The Cost of Living Longer
It is no secret the cost of living longer has risen and will continue to rise as these services become more in demand. America, like almost the rest of the world, is aging.
The costs for the various services offered to those who are living longer depend on the part of the country in which you live. Said another way, the cost of living longer is higher in San Francisco than it is in South Carolina for example.
A skilled-nursing facility could cost more than $10,000 a month in San Francisco while the same facility in South Carolina could be $4500 or $5400 in Nevada. Of course not everyone will be in a skilled nursing facility. Some may need assisted living, independent living or any number of other services available to the services’ consumers.
The cost of living longer forces people to be clear about how they will be paying for the needed services. Without discussing these services, here is a list of the type of services most often utilized:
- Assisted Living
- Independent Living
- Home Health Care
And some alternative options:
- Adult-day services
- Hospice care
None of these services are free so that makes computing the cost of living longer a reality that must be done. The experts tell us we should plan for the cost of living longer as early as possible.
Insurance companies offer a policy called a long term-care insurance policy. This type of policy covers an array of expenses. Since this type of policy is almost a guaranteed money loser for insurance companies, many have exited this market.
The remaining providers have upped their premiums and cut some of the services they will pay for. As you can guess, this has increased the cost of living longer.
This means consumers will have to pick up more of the tab themselves.

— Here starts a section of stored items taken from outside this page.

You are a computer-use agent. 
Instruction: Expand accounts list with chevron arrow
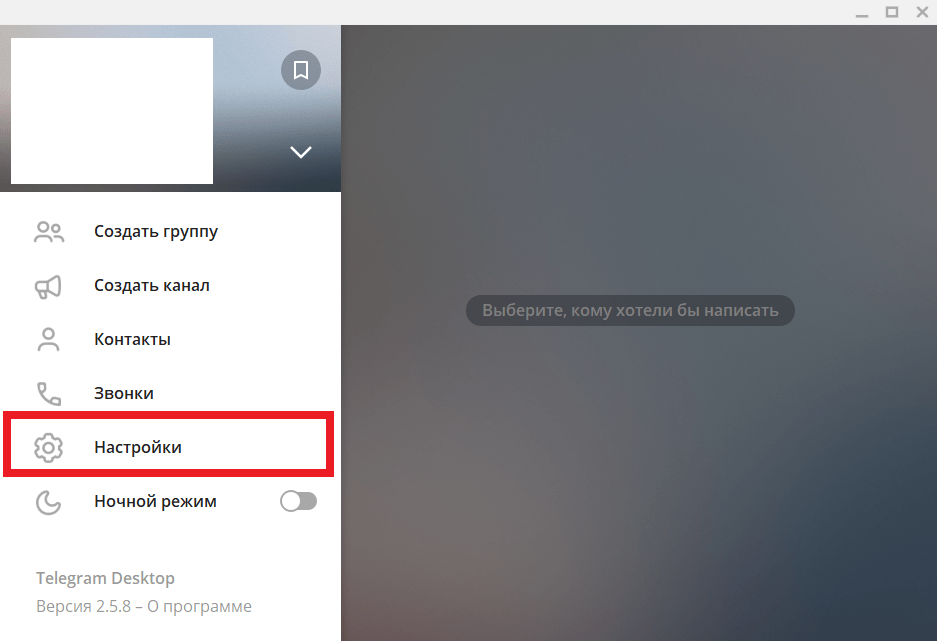coord(301,152)
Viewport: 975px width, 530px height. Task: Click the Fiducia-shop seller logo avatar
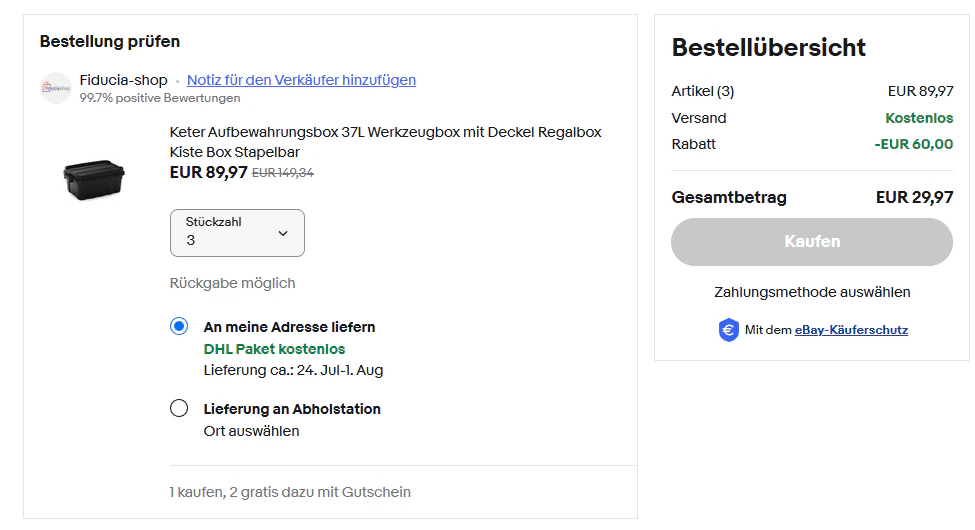click(x=56, y=88)
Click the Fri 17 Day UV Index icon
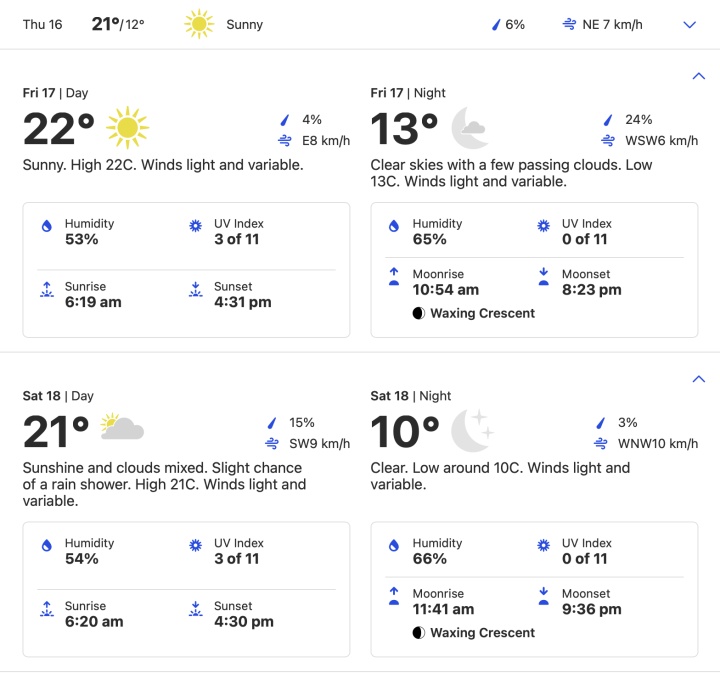The height and width of the screenshot is (673, 720). 196,225
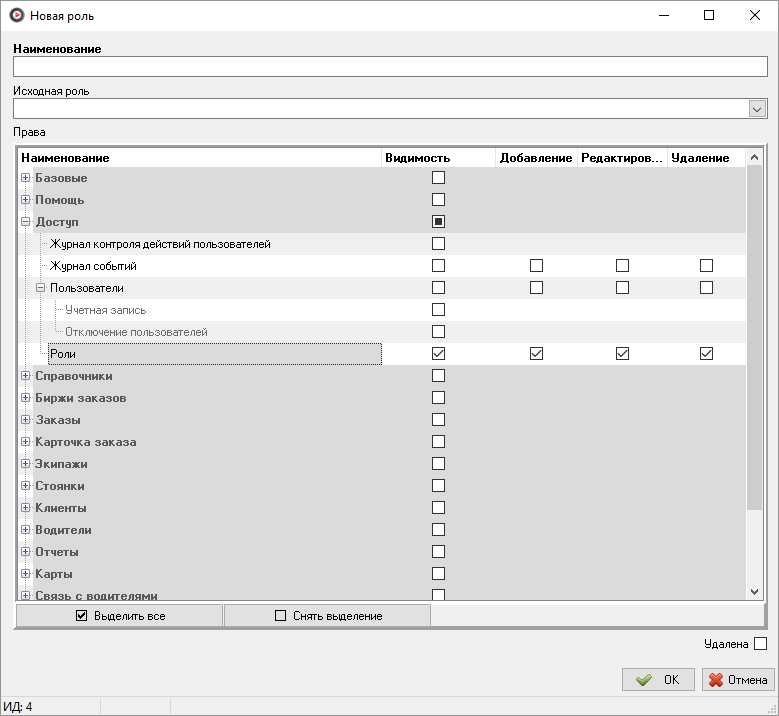
Task: Click the red X Отмена button
Action: coord(738,680)
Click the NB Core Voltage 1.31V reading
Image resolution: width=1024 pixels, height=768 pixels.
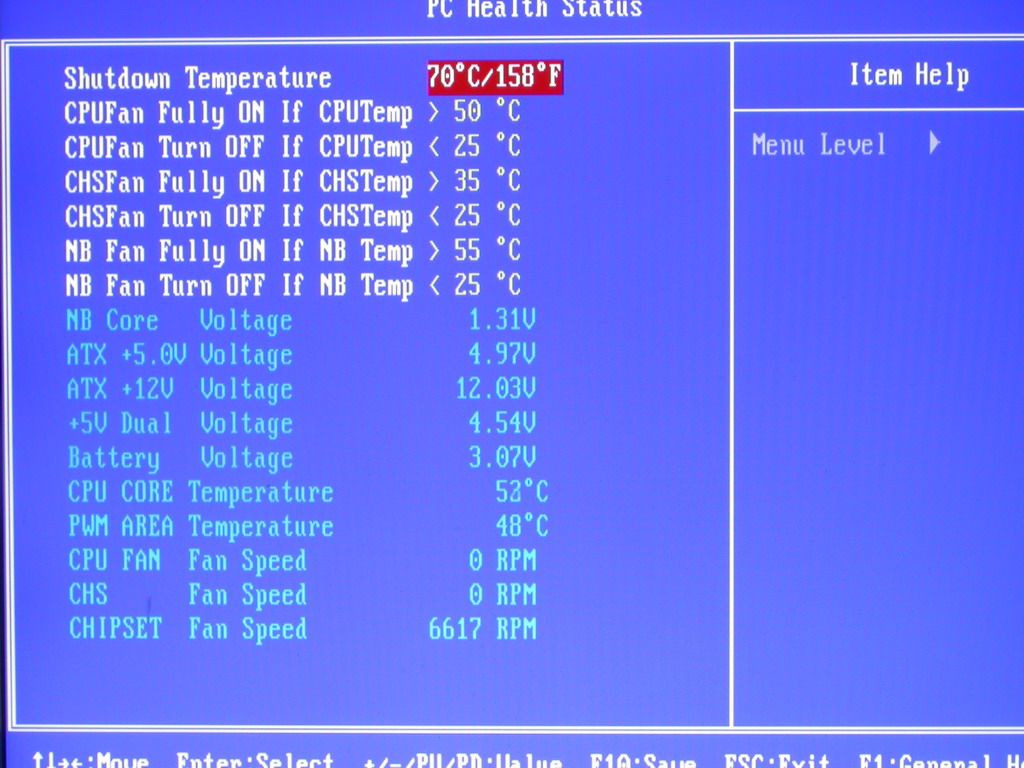pyautogui.click(x=502, y=321)
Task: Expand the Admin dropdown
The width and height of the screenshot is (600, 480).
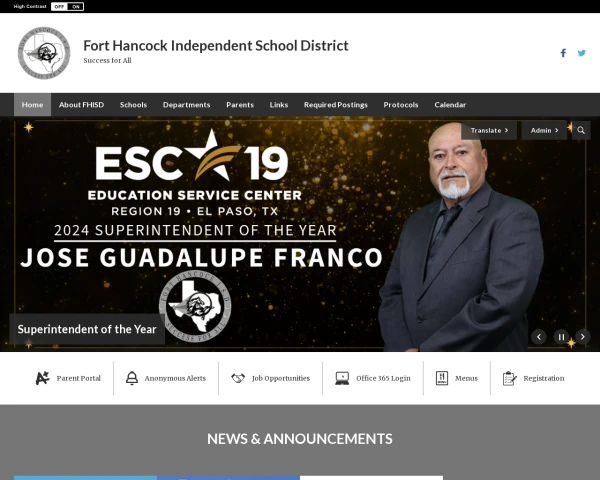Action: (x=544, y=131)
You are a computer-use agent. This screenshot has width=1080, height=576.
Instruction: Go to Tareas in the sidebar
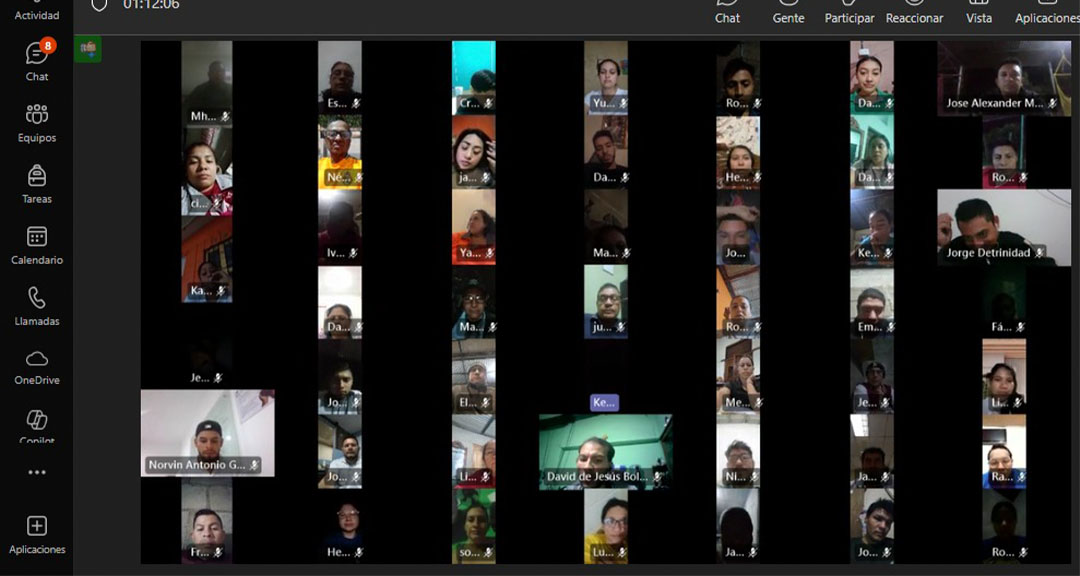[37, 184]
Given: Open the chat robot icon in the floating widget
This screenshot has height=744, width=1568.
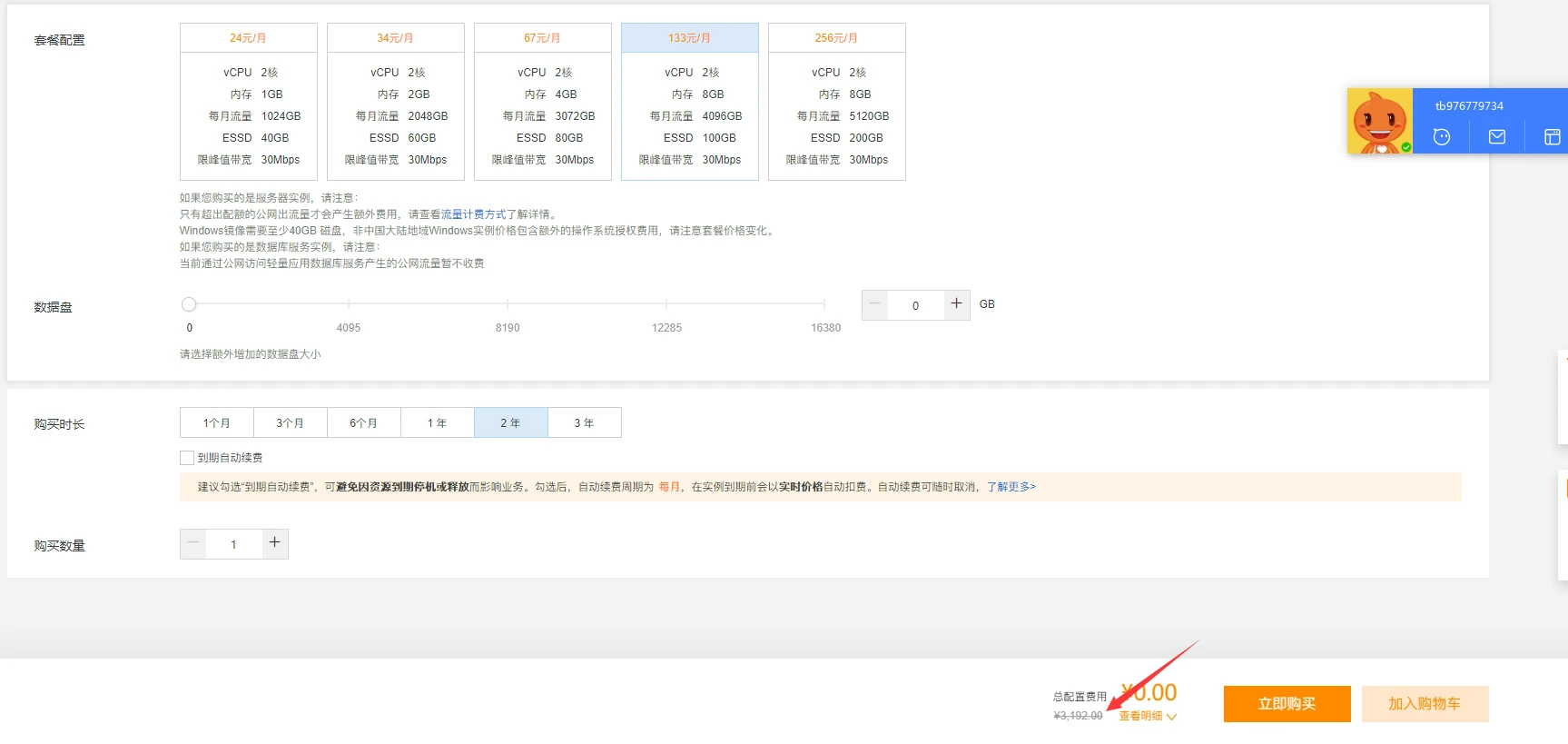Looking at the screenshot, I should pyautogui.click(x=1441, y=137).

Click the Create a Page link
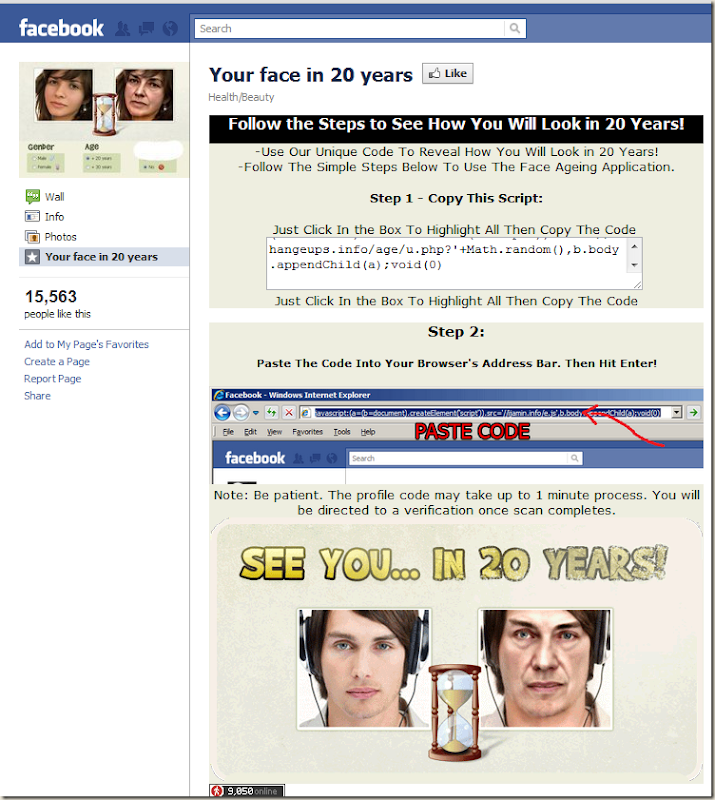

This can bankrupt some people. There is an answer but it too may not cover all the costs.
An immediate annuity is an annuity that pays the owner starting in the very first month it is purchased. Depending on the amount used to buy the annuity you could receive enough to cover all or a majority of the costs.
The trick with this method is for married couples with some savings to buy this annuity to preserve savings for the “well” spouse while the other spouse receives care. There is a hidden benefit in this option.
This type of an annuity wouldn’t count against them in qualifying for assistance from Medicaid, the state and federal program that pays for health and long-term care for the poor. As with all benefits there is a catch.
The catch is that the well spouse has to live through the entire period the annuity is making payments. If not, the state has the first claim on any remaining payments. If the person is receiving Medicaid for example it only stands to reason they would want back as much of their money as possible.
Veterans have a benefit called Veteran Aid and Assistance. Its monthly check is tax free and can be as much as $2100. Like the other programs, it comes with a catch. The veteran must qualify.
The Department of Veteran’s Affairs also maintains facilities across the country for qualified veterans. Depending on the veteran’s disability rating, they may be able to reside in one of these facilities for less money than its private sector counterpart.
If you have not dealt with the VA, I suggest you go to www.va.gov as your first step. Look at the links and click on “Locations,” then on “State Veterans Affairs offices,” “Veterans Service Organizations” or “Regional Benefits Offices.” The VA like other government agencies changes their web pages so these links may be titled by another name. Don’t despair because the VA does offer a national toll free number you can call.
With medication-monitoring and administering services currently ranging from $340 to $500 a month and going up, you must know the cost of living longer in your particular case. These are only two of the services people need when “that” time comes in their life. Imagine all of the ancillary services required and the cost of living longer becomes almost too staggering to deal with unless you prepare.